→ SELECTED EXTRACT:
%%
I’m actually not 100% sure what this camera is, but I’m fairly certain it’s an unlabeled Balda Pontina from 1938. It’s not particularly special, but I like it quite a bit anyway.
I already covered how I identified and dated the Pontina in quite a bit of detail, so I’ll just summarize that here:
The shape of the camera’s ends (viewed straight down) is unique to the Balda Pontina as far as I can tell, and the shutter and one mysterious marking make it fairly certain that it is from 1937 or 1938. Other parts are clearly the same as those on similar models sold at the same time and at least demonstrate that it was definitely made by Balda. Regardless whether this exact camera was sold as a Balda or intended for rebadging by a third party, I’m going to call it a Balda Pontina.
In the early 20th century, it seems to have been quite common for a given model of camera to be assembled from whatever parts the manufacturer had on hand that would do. Hinges, shutters, lenses, latches, etc., of several varieties might appear on what is otherwise an identical camera. It’s as if, when they ran out of the Pontina hinges on a Thursday and weren’t expecting a new shipment until the following Monday, but had an order to fulfill on Friday, they’d just grab a bunch of Baldi hinges and put them on the Pontina line until the order was fulfilled.
In those days the differences between lines of folding cameras were usually in the lenses and shutters, the viewfinders, and little things like the image format (i.e. 6×6 vs. 6×9) and whether the shutter was actuated directly or had a button on the body that was coupled to the shutter release. Additionally, it paid to make a given part work for multiple models — if your hinges looked different but all used the same mounting points, you only had to set up one station or jig to drill the doors for all your cameras.
I guess what I’m saying is, there was a solid business case for having lots of interchangeability in your parts. And a lot of manufacturers clearly took advantage of that, particularly European brands like Agfa, Balda and Zeiss Ikon.
The Pontina appears to have been sold under other brand names as often as its own, Balda being heavily involved in manufacturing for others. Variants of the Pontina, in particular, were sold in vast quantities by Porst as the Hapo 10 and Hapo 45.
One thing I know for absolute certain is that I got it at an antique store in Orchard City, Colo., on the way to Grand Mesa National Forest from Paonia. Another thing I know is that everything works.
The Balda Pontina is made of steel, and you can tell that from the weight. The covering is leather, and even after 80 years it looks pretty good in spite of the scuffs and nicks that come with so many years.
Outside, there’s a hinge on one end and a latch on the other. The latch end features a leather carrying handle on two square wire rings. On one of the long, narrow sides is the film advance knob and a tripod mount.
The tripod mount appears to have a large diameter thread (I’d guess it’s a 3/8-16 thread), with a step-down insert screwed into it that fits modern 1/4-20 threaded tripod mounts. There’s a second large-diameter tripod mount on the front door, and I suspect the step-down insert is meant to move between the two if needed. The front door also has a flip-out leg to stand the camera up vertically with the door open.
%%
→ EXERCISE SET:
A – Extract the stretch of the piece on the Balda Pontina from "In those days" through "and Zeiss Ikon.".
B – Write a continuation of the piece on the Balda Pontina, picking up after its last sentence.
The records that come next have no connection to the piece on the Balda Pontina.

→ EXTRACTED RECORDS:
%%
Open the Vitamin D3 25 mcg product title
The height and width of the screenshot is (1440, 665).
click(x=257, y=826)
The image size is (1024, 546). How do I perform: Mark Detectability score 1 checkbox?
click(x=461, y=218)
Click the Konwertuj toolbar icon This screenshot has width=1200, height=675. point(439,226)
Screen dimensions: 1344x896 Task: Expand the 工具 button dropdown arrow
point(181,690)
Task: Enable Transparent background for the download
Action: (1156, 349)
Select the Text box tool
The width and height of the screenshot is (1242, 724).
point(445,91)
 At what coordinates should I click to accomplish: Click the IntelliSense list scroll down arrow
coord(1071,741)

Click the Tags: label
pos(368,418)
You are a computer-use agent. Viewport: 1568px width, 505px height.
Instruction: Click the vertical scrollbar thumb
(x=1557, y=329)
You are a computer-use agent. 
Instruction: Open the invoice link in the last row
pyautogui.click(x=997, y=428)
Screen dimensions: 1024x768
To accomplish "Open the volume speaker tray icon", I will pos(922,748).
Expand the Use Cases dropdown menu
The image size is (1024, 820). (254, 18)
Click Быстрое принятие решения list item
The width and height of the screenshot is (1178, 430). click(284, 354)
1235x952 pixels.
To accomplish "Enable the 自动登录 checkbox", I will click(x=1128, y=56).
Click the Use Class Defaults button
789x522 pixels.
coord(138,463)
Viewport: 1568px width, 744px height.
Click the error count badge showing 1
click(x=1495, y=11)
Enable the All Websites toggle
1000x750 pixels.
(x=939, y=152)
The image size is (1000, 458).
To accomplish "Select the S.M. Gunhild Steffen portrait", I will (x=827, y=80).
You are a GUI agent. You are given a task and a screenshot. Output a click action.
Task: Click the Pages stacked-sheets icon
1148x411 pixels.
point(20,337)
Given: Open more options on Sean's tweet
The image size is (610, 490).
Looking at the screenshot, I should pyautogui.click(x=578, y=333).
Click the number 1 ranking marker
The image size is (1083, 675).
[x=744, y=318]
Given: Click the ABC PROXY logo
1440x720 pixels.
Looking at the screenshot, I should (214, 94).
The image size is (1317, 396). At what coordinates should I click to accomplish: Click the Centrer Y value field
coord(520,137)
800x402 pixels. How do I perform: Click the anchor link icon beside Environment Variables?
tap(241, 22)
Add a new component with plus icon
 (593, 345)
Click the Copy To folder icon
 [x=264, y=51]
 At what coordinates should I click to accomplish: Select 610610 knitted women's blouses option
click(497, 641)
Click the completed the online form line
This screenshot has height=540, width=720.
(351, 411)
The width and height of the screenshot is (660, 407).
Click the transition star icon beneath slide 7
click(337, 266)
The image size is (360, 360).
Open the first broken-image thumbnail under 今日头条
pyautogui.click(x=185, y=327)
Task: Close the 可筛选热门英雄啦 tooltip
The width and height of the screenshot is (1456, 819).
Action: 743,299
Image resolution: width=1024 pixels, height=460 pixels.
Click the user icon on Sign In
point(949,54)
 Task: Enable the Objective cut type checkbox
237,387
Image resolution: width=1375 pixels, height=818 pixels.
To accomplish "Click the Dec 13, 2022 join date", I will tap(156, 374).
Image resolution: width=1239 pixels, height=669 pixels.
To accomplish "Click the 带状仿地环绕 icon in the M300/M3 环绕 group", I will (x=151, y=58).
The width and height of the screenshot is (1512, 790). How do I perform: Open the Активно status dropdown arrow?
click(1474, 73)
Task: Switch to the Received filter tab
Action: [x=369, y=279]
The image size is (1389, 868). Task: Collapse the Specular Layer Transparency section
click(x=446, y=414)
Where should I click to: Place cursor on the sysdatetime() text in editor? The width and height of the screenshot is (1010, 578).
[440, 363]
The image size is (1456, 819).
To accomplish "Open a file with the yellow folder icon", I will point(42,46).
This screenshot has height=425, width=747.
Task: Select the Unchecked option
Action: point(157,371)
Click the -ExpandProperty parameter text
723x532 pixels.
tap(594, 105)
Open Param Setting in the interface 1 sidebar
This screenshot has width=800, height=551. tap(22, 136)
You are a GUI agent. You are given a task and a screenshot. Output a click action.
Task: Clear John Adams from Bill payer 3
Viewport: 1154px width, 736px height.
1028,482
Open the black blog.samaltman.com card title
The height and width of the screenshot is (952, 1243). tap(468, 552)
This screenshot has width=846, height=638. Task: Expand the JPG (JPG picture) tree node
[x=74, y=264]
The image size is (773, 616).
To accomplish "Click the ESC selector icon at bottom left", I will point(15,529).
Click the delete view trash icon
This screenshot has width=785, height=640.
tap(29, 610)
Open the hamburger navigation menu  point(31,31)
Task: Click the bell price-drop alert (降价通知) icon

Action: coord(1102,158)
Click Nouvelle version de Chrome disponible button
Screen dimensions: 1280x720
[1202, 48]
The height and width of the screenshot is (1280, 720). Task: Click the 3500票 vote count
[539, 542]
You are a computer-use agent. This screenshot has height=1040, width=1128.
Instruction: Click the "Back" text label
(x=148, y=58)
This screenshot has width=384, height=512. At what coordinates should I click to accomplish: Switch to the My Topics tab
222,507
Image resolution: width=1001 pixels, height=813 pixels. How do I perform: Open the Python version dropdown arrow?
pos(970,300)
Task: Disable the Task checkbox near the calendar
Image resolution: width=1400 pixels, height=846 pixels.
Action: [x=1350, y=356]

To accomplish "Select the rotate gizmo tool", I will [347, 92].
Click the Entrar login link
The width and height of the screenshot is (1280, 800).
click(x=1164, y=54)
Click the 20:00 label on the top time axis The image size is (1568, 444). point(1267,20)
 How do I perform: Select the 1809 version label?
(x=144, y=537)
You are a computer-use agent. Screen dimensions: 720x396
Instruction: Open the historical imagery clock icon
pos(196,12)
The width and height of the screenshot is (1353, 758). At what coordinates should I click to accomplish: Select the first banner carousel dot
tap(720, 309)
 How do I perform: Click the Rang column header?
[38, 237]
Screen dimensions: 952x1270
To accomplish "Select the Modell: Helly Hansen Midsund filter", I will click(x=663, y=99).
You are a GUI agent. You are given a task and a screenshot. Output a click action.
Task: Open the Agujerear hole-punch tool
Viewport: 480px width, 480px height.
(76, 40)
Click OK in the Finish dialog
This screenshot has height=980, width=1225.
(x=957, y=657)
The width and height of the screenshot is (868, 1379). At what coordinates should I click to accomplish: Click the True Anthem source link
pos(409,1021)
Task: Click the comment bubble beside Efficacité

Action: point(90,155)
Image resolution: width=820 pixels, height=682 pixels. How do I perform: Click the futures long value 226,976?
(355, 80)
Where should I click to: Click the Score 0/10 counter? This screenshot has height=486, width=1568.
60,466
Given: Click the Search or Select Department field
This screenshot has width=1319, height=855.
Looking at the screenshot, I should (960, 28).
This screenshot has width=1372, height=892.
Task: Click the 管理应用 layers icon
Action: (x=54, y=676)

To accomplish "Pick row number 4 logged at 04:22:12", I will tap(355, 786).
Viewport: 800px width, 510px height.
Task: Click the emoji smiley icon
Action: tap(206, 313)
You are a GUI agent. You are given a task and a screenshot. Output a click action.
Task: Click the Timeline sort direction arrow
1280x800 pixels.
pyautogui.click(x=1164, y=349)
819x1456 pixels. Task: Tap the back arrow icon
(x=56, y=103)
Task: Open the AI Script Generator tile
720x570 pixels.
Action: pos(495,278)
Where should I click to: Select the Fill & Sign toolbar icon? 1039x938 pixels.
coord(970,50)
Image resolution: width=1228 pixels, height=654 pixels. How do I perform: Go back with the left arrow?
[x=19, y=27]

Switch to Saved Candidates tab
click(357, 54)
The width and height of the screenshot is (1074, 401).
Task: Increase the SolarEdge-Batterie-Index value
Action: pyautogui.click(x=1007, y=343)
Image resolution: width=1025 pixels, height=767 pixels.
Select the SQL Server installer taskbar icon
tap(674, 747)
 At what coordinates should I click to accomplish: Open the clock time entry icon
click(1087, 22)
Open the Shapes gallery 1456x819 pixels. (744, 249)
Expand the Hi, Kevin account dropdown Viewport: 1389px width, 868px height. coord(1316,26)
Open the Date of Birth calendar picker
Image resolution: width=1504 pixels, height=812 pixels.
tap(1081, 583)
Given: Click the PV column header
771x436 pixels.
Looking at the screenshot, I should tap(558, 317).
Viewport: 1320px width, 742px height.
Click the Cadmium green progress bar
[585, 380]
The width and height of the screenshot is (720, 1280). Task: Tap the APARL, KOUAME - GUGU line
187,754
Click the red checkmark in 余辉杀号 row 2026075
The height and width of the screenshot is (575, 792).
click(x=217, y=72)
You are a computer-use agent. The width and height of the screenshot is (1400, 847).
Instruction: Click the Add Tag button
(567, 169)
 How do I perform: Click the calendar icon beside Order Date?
%%
→ ANSWERS PER TASK:
A –
In those days the differences between lines of folding cameras were usually in the lenses and shutters, the viewfinders, and little things like the image format (i.e. 6×6 vs. 6×9) and whether the shutter was actuated directly or had a button on the body that was coupled to the shutter release. Additionally, it paid to make a given part work for multiple models — if your hinges looked different but all used the same mounting points, you only had to set up one station or jig to drill the doors for all your cameras.
I guess what I’m saying is, there was a solid business case for having lots of interchangeability in your parts. And a lot of manufacturers clearly took advantage of that, particularly European brands like Agfa, Balda and Zeiss Ikon.

B –
On the other long, narrow edge is a flip-out viewfinder with three moving parts. They are nicely sprung, and depressing a latch to the side of the finder allows the two main elements to pop out. These are a large magnifying lens and a shield with a small eye hole. The air-gap between them allows this to act like the sport finder on many TLR cameras.
The third element of this finder is a flip-up mask that shrinks the view area to match a 6×4.5 centimeter frame. Though the Pontina is a 6×9 centimeter camera on its own, they were originally sold with a mask that can snap into the film plane to convert it to 6×4.5. I was not able to test the camera in that mode as I don’t have the mask, and the one time I saw one on eBay it was priced several times higher than what I paid for the camera itself.
The back of the camera features two ruby windows, with a sliding cover. In 6×9 mode, the ruby window closest to the lower-left corner is all you’ll need, but to make 6×4.5 centimeter frames you would advance each frame number to the left window, and then to the window near the center of the back, before advancing the next number to the lower-left window, and so on.
When testing, I kept the cover closed except when I was advancing, mainly because I figured if the cover was supplied with the camera there was probably a reason. One Pontina user appears to have learned the hard way just how necessary this cover is, so I’m glad I used mine.
A small steel button next to the advance knob releases the door to reveal the bellows, shutter and lens.
The bellows extends on a pair of sprung chrome hinge assemblies that latch the door open when it reaches full extension. A clever cam allows the lens and shutter assembly to fold under the door during closing, and fold out until it is perpendicular to the door (and thus parallel to the film plane) when open.
Once open, the Pontina has a second optical viewfinder mounted next to the shutter assembly, which offers cross-shaped framing edges (just like My Kodak No. 2) and rotates 90 degrees for use with the camera in either landscape or portrait mode. This works very much like a teeny tiny waist-level viewfinder.
The shutter itself is a Prontor II, although it is not consistent with the listed shutter speeds I can find on the Internet, all of which mirror the Camera-Wiki list. The Balda’s fastest shutter speed is 1/150 second rather than 1/175 or 1/200. The rest of the speeds, though, match the speeds otherwise listed with the 1/175 second model, including the Time and Bulb options, which are past the fastest end of the scale rather than being beyond the slower speeds.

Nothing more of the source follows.